Trisomy 21 is the most prevalent aneuploidy disorder among live-born children worldwide. It results from the presence of an extra copy of chromosome 21 which leads to a wide spectrum of pathophysiological abnormalities and intellectual disabilities. Nevertheless human chromosome 21 (HSA21) possess protein non-coding regions where HAS-21 derived-microRNA genes are transcribed from. In turn, these HSA21-derived miRNAs curb protein translation of several genes which are essential to meet memory and cognitive abilities. From the genetics and molecular biology standpoints, dissecting the mechanistic relationship between DS pathology/symptoms and five chromosome 21-encoded miRNAs including miR-99a, let-7c, miR-125b-2, miR-155 and miR-802 seems pivotal for unraveling novel therapeutic targets.

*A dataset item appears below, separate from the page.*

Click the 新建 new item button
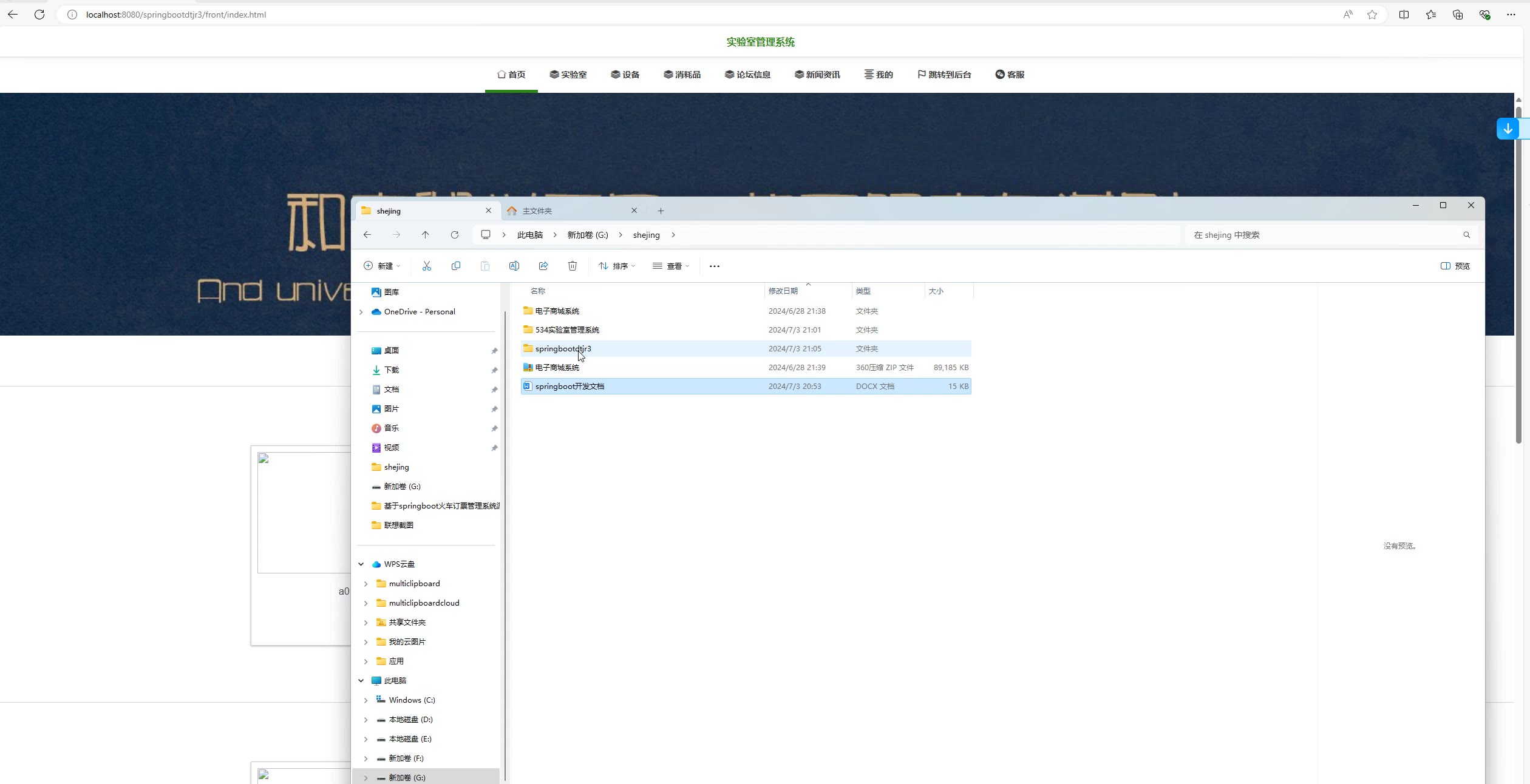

Recently, several studies have successfully carried out small molecule inhibition of miRNAs function, maturation, and biogenesis. One might assume in the case of DS trisomy, the pharmacological inhibition of these five overexpressed miRNAs might open new avenues for amelioration of the DS symptoms and complications. In this review, we primarily elucidated the role of HSA21-encoded miRNAs in the DS pathology which in turn introduced and addressed important therapeutic targets. Moreover, we reviewed relevant pharmaceutical efforts that based their goals on inhibition of these pathological miRNAs at their different biogenesis steps. We have also discussed the challenges that undermine and question the reliability of miRNAs as none-invasive biomarkers in prenatal diagnosis.